■ **Do this**:
Express every line of the material below as a JSON list of strings, one string per line, skipping blank lines and leaving the pictures out.
----------
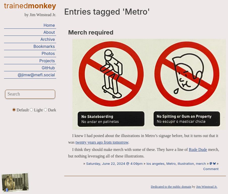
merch (201, 163)
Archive (47, 39)
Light (37, 110)
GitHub (48, 67)
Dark (50, 110)
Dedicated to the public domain (171, 186)
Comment (211, 169)
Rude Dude (198, 149)
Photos (48, 53)
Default (21, 110)
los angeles (155, 163)
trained (30, 5)
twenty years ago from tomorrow (102, 142)
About (49, 32)
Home (49, 25)
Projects (47, 60)
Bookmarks (44, 46)
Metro (171, 163)
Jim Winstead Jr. (206, 186)
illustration (186, 163)
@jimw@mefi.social (36, 74)
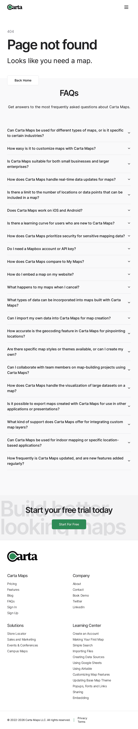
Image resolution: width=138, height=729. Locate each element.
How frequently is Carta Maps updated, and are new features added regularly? (69, 461)
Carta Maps (17, 575)
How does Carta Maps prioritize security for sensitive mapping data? (69, 236)
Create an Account (86, 633)
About (77, 584)
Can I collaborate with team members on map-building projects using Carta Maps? (69, 370)
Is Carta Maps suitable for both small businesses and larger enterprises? (69, 164)
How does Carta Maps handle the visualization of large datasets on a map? (69, 388)
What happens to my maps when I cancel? (69, 287)
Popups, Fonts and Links (90, 686)
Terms (81, 721)
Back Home (23, 80)
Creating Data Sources (88, 657)
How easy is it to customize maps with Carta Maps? (69, 148)
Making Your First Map (88, 639)
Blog (10, 595)
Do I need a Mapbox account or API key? (69, 248)
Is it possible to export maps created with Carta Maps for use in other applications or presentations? (69, 406)
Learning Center (87, 625)
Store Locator (16, 633)
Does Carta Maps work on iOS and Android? (69, 210)
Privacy (82, 718)
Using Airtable (82, 668)
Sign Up (12, 613)
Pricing (12, 584)
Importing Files (83, 651)
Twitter (77, 601)
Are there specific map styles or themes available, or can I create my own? (69, 352)
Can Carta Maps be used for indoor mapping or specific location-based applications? (69, 443)
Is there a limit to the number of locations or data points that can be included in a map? (69, 195)
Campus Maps (17, 651)
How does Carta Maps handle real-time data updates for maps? (69, 179)
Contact (78, 589)
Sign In (12, 607)
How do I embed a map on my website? (69, 274)
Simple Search (83, 645)
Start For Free (69, 524)
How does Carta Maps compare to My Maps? (69, 261)
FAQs (11, 601)
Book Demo (81, 595)
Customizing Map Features (91, 674)
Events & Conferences (22, 645)
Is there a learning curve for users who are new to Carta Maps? (69, 223)
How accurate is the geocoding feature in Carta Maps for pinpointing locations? (69, 333)
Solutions (15, 625)
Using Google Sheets (87, 663)
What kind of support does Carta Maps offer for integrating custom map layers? (69, 424)
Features (13, 589)
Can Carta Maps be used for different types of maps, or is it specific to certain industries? (69, 133)
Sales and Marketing (21, 639)
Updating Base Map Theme (92, 680)
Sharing (78, 692)
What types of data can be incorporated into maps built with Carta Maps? (69, 302)
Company (81, 575)
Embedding (81, 698)
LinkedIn (79, 607)
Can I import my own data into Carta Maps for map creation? (69, 318)
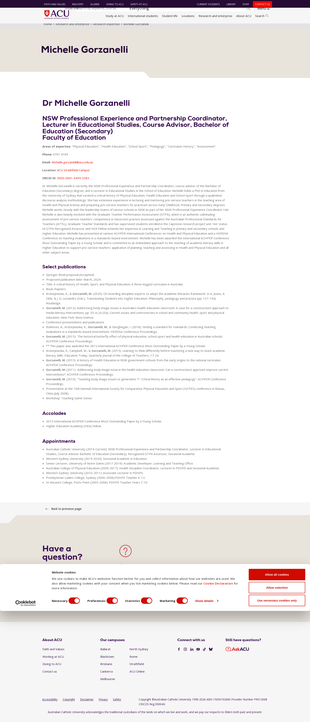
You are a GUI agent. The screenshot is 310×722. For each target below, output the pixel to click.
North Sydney (138, 654)
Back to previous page (66, 513)
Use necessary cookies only (277, 711)
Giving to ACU (114, 4)
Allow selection (277, 698)
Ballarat (105, 654)
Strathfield (136, 668)
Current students (207, 4)
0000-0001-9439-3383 (73, 182)
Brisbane (106, 668)
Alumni (93, 4)
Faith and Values (53, 4)
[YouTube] (198, 653)
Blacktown (107, 661)
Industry (76, 4)
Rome (133, 661)
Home (47, 28)
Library (230, 4)
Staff (245, 4)
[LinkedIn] (191, 653)
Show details (212, 711)
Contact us (261, 4)
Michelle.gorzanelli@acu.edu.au (72, 166)
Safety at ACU (137, 4)
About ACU (243, 16)
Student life (170, 16)
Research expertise (106, 28)
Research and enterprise (215, 16)
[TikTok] (204, 653)
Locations (188, 16)
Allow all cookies (277, 685)
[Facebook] (179, 653)
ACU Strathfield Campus (73, 174)
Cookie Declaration (218, 694)
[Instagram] (185, 653)
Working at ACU (53, 661)
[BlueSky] (211, 653)
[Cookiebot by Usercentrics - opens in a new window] (25, 714)
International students (143, 16)
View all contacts (131, 595)
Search (262, 16)
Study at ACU (115, 16)
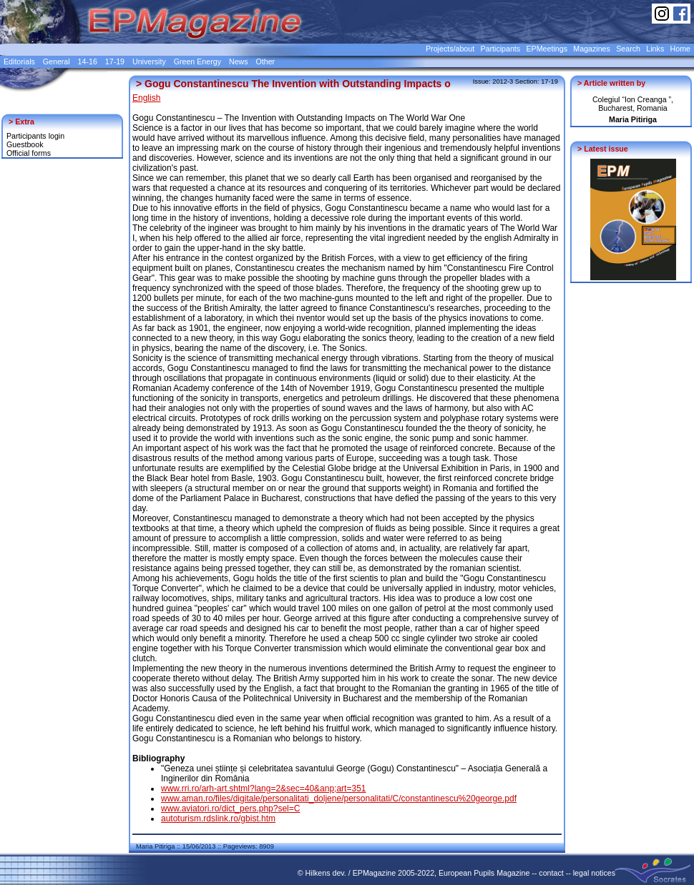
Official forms (28, 153)
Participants (500, 48)
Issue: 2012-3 (493, 81)
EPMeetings (547, 48)
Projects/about (450, 48)
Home (680, 48)
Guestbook (25, 144)
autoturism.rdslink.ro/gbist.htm (218, 819)
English (146, 98)
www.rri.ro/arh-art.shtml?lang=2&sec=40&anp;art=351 (263, 788)
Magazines (591, 48)
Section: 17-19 (536, 81)
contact (551, 873)
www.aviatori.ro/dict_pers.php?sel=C (230, 809)
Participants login (35, 136)
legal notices (594, 873)
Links (655, 48)
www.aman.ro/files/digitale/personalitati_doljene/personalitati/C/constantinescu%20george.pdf (339, 798)
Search (628, 48)
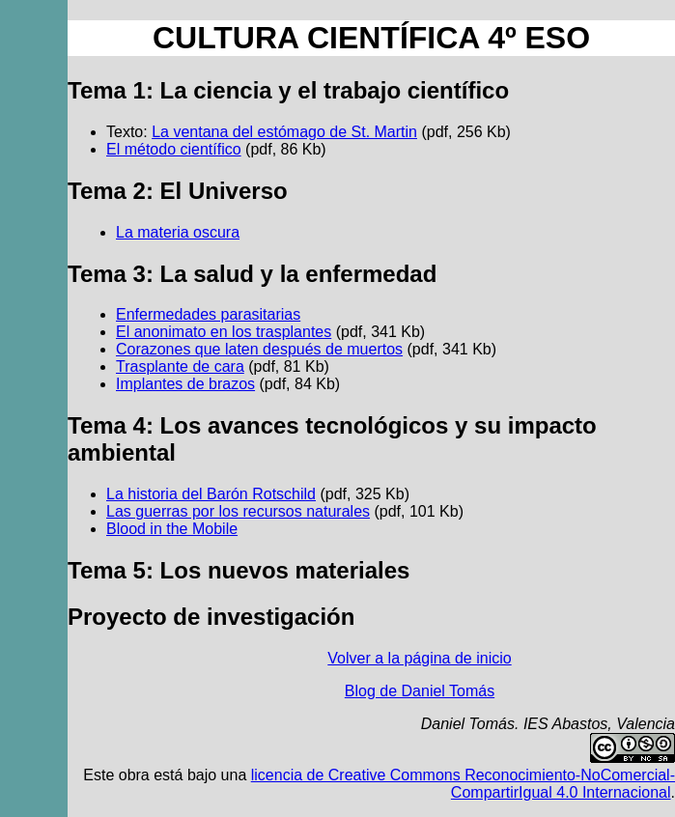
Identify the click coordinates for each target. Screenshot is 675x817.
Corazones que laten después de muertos (259, 349)
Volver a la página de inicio (419, 658)
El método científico (173, 149)
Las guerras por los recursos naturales (238, 511)
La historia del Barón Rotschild (211, 494)
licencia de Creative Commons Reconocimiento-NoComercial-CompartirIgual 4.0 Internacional (463, 784)
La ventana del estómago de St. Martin (284, 132)
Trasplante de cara (180, 366)
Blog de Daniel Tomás (419, 691)
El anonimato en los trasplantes (223, 332)
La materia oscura (177, 232)
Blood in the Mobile (172, 529)
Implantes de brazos (185, 384)
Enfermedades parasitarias (208, 314)
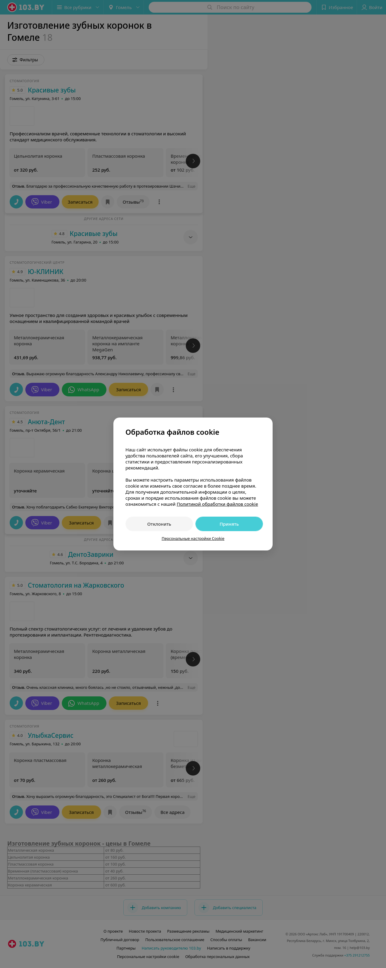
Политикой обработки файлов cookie (217, 504)
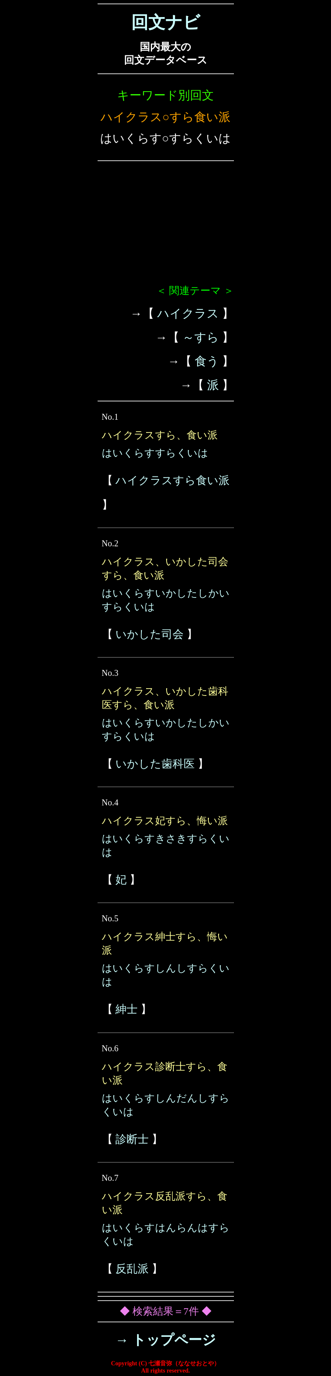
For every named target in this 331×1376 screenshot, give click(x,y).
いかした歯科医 (155, 764)
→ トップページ (165, 1339)
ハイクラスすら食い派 (172, 480)
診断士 (132, 1139)
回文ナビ (165, 22)
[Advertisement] (166, 226)
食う (207, 361)
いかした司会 (149, 634)
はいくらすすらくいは (155, 453)
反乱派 (132, 1269)
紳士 (126, 1009)
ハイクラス (188, 313)
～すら (200, 337)
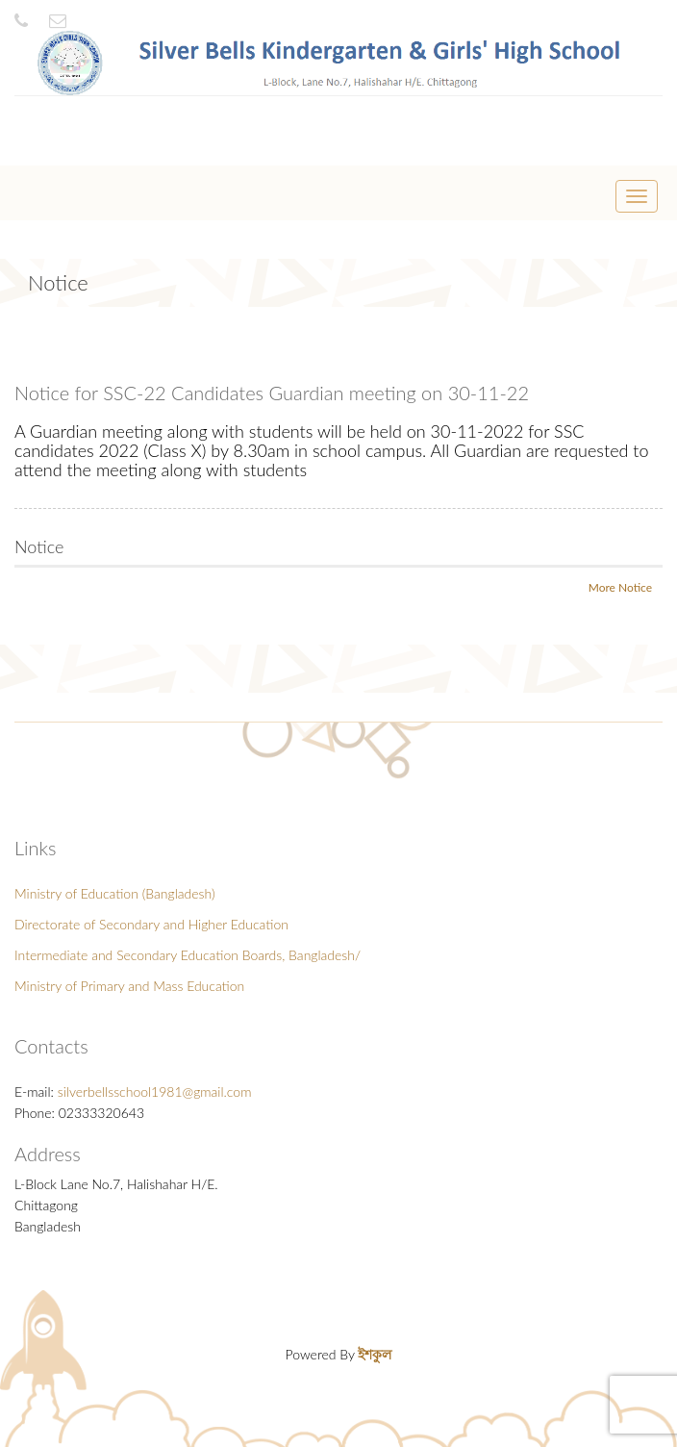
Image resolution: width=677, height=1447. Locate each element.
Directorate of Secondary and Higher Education (151, 924)
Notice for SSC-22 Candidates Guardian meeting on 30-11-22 (271, 392)
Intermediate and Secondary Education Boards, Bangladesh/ (187, 955)
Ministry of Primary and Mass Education (129, 985)
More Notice (620, 587)
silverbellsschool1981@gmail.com (155, 1091)
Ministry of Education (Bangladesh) (114, 893)
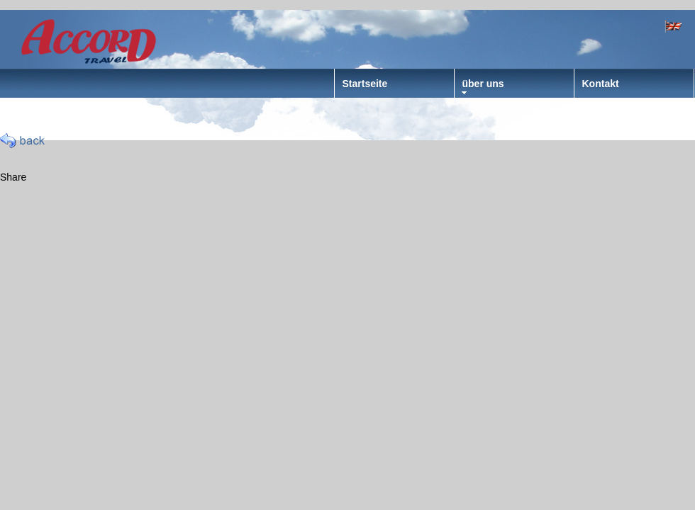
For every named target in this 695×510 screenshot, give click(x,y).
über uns (483, 83)
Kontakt (600, 83)
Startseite (365, 83)
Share (13, 177)
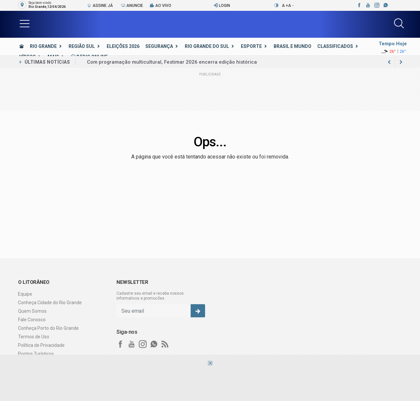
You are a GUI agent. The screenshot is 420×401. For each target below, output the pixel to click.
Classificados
----------
■ **Written answer**:
[
  "merch (201, 163)",
  "Archive (47, 39)",
  "Light (37, 110)",
  "GitHub (48, 67)",
  "Dark (50, 110)",
  "Dedicated to the public domain (171, 186)",
  "Comment (211, 169)",
  "Rude Dude (198, 149)",
  "Photos (48, 53)",
  "Default (21, 110)",
  "los angeles (155, 163)",
  "trained (30, 5)",
  "twenty years ago from tomorrow (102, 142)",
  "About (49, 32)",
  "Home (49, 25)",
  "Projects (47, 60)",
  "Bookmarks (44, 46)",
  "Metro (171, 163)",
  "Jim Winstead Jr. (206, 186)",
  "illustration (186, 163)",
  "@jimw@mefi.social (36, 74)",
  "Image resolution: width=138, height=729. Locate each element.",
  "How frequently is Carta Maps updated, and are new features added regularly? (69, 461)",
  "Carta Maps (17, 575)",
  "How does Carta Maps prioritize security for sensitive mapping data? (69, 236)",
  "Create an Account (86, 633)",
  "About (77, 584)",
  "Can I collaborate with team members on map-building projects using Carta Maps? (69, 370)",
  "Is Carta Maps suitable for both small businesses and larger enterprises? (69, 164)",
  "How does Carta Maps handle the visualization of large datasets on a map? (69, 388)",
  "What happens to my maps when I cancel? (69, 287)",
  "Popups, Fonts and Links (90, 686)",
  "Terms (81, 721)",
  "Back Home (23, 80)",
  "Creating Data Sources (88, 657)",
  "How easy is it to customize maps with Carta Maps? (69, 148)",
  "Making Your First Map (88, 639)",
  "Blog (10, 595)",
  "Do I need a Mapbox account or API key? (69, 248)",
  "Is it possible to export maps created with Carta Maps for use in other applications or presentations? (69, 406)",
  "Learning Center (87, 625)",
  "Store Locator (16, 633)",
  "Does Carta Maps work on iOS and Android? (69, 210)",
  "Privacy (82, 718)",
  "Using Airtable (82, 668)",
  "Sign Up (12, 613)",
  "Pricing (12, 584)",
  "Importing Files (83, 651)",
  "Twitter (77, 601)",
  "Are there specific map styles or themes available, or can I create my own? (69, 352)",
  "Can Carta Maps be used for indoor mapping or specific location-based applications? (69, 443)",
  "Is there a limit to the number of locations or data points that can be included in a map? (69, 195)",
  "Campus Maps (17, 651)",
  "How does Carta Maps handle real-time data updates for maps? (69, 179)",
  "Contact (78, 589)",
  "Sign In (12, 607)",
  "How do I embed a map on my website? (69, 274)",
  "Simple Search (83, 645)",
  "Start For Free (69, 524)",
  "How does Carta Maps compare to My Maps? (69, 261)",
  "FAQs (11, 601)",
  "Book Demo (81, 595)",
  "Customizing Map Features (91, 674)",
  "Events & Conferences (22, 645)",
  "Is there a learning curve for users who are new to Carta Maps? (69, 223)",
  "How accurate is the geocoding feature in Carta Maps for pinpointing locations? (69, 333)",
  "Solutions (15, 625)",
  "Using Google Sheets (87, 663)",
  "What kind of support does Carta Maps offer for integrating custom map layers? (69, 424)",
  "Features (13, 589)",
  "Can Carta Maps be used for different types of maps, or is it specific to certain industries? (69, 133)",
  "Sales and Marketing (21, 639)",
  "Updating Base Map Theme (92, 680)",
  "Sharing (78, 692)",
  "What types of data can be incorporated into maps built with Carta Maps? (69, 302)",
  "Company (81, 575)",
  "Embedding (81, 698)",
  "LinkedIn (79, 607)",
  "Can I import my own data into Carta Maps for map creation? (69, 318)",
  "You are a GUI agent. The screenshot is 310×722. For each target below, output the pixel to click.",
  "North Sydney (138, 654)",
  "Back to previous page (66, 513)",
  "Use necessary cookies only (277, 711)",
  "Giving to ACU (114, 4)",
  "Allow selection (277, 698)",
  "Ballarat (105, 654)",
  "Strathfield (136, 668)",
  "Current students (207, 4)",
  "0000-0001-9439-3383 (73, 182)",
  "Brisbane (106, 668)",
  "Alumni (93, 4)",
  "Faith and Values (53, 4)",
  "[YouTube] (198, 653)",
  "Blacktown (107, 661)",
  "Industry (76, 4)",
  "Rome (133, 661)",
  "Home (47, 28)",
  "Library (230, 4)",
  "Staff (245, 4)",
  "[LinkedIn] (191, 653)",
  "Show details (212, 711)",
  "Contact us (261, 4)",
  "Michelle.gorzanelli@acu.edu.au (72, 166)",
  "Safety at ACU (137, 4)",
  "About ACU (243, 16)",
  "Student life (170, 16)",
  "Research expertise (106, 28)",
  "Research and enterprise (215, 16)",
  "[TikTok] (204, 653)",
  "Locations (188, 16)",
  "Allow all cookies (277, 685)",
  "[Facebook] (179, 653)",
  "ACU Strathfield Campus (73, 174)",
  "Cookie Declaration (218, 694)",
  "[Instagram] (185, 653)",
  "Working at ACU (53, 661)",
  "[BlueSky] (211, 653)",
  "[Cookiebot by Usercentrics - opens in a new window] (25, 714)",
  "International students (143, 16)",
  "View all contacts (131, 595)",
  "Search (262, 16)",
  "Study at ACU (115, 16)",
  "Official forms (28, 153)",
  "Participants (500, 48)",
  "Issue: 2012-3 (493, 81)",
  "EPMeetings (547, 48)",
  "Projects/about (450, 48)",
  "Home (680, 48)",
  "Guestbook (25, 144)",
  "autoturism.rdslink.ro/gbist.htm (218, 819)",
  "English (146, 98)",
  "www.rri.ro/arh-art.shtml?lang=2&sec=40&anp;art=351 (263, 788)",
  "Magazines (591, 48)",
  "Section: 17-19 (536, 81)",
  "contact (551, 873)",
  "www.aviatori.ro/dict_pers.php?sel=C (230, 809)",
  "Participants login (35, 136)",
  "legal notices (594, 873)",
  "Links (655, 48)",
  "www.aman.ro/files/digitale/personalitati_doljene/personalitati/C/constantinescu%20george.pdf (339, 798)",
  "Search (628, 48)",
  "Identify the click coordinates for each target. Screenshot is 675x817.",
  "Corazones que laten después de muertos (259, 349)",
  "Volver a la página de inicio (419, 658)",
  "El método científico (173, 149)",
  "Las guerras por los recursos naturales (238, 511)",
  "La historia del Barón Rotschild (211, 494)",
  "licencia de Creative Commons Reconocimiento-NoComercial-CompartirIgual 4.0 Internacional (463, 784)",
  "La ventana del estómago de St. Martin (284, 132)",
  "Trasplante de cara (180, 366)",
  "Blog de Daniel Tomás (419, 691)",
  "El anonimato en los trasplantes (223, 332)",
  "La materia oscura (177, 232)",
  "Blood in the Mobile (172, 529)",
  "Implantes de brazos (185, 384)",
  "Enfermedades parasitarias (208, 314)",
  "Политикой обработки файлов cookie (217, 504)",
  "For every named target in this 331×1376 screenshot, give click(x,y).",
  "いかした歯科医 (155, 764)",
  "→ トップページ (165, 1339)",
  "ハイクラスすら食い派 (172, 480)",
  "診断士 (132, 1139)",
  "回文ナビ (165, 22)",
  "[Advertisement] (166, 226)",
  "食う (207, 361)",
  "いかした司会 (149, 634)",
  "はいくらすすらくいは (155, 453)",
  "反乱派 (132, 1269)",
  "紳士 (126, 1009)",
  "ハイクラス (188, 313)",
  "～すら (200, 337)",
  "Image resolution: width=677, height=1447. Locate each element.",
  "Directorate of Secondary and Higher Education (151, 924)",
  "Notice for SSC-22 Candidates Guardian meeting on 30-11-22 (271, 392)",
  "Intermediate and Secondary Education Boards, Bangladesh/ (187, 955)",
  "Ministry of Primary and Mass Education (129, 985)",
  "More Notice (620, 587)",
  "silverbellsschool1981@gmail.com (155, 1091)",
  "Ministry of Education (Bangladesh) (114, 893)",
  "For every named target in this 695×510 screenshot, give click(x,y).",
  "über uns (483, 83)",
  "Kontakt (600, 83)",
  "Startseite (365, 83)",
  "Share (13, 177)",
  "You are a GUI agent. The screenshot is 420×401. For each target below, output the pixel to click.",
  "Classificados"
]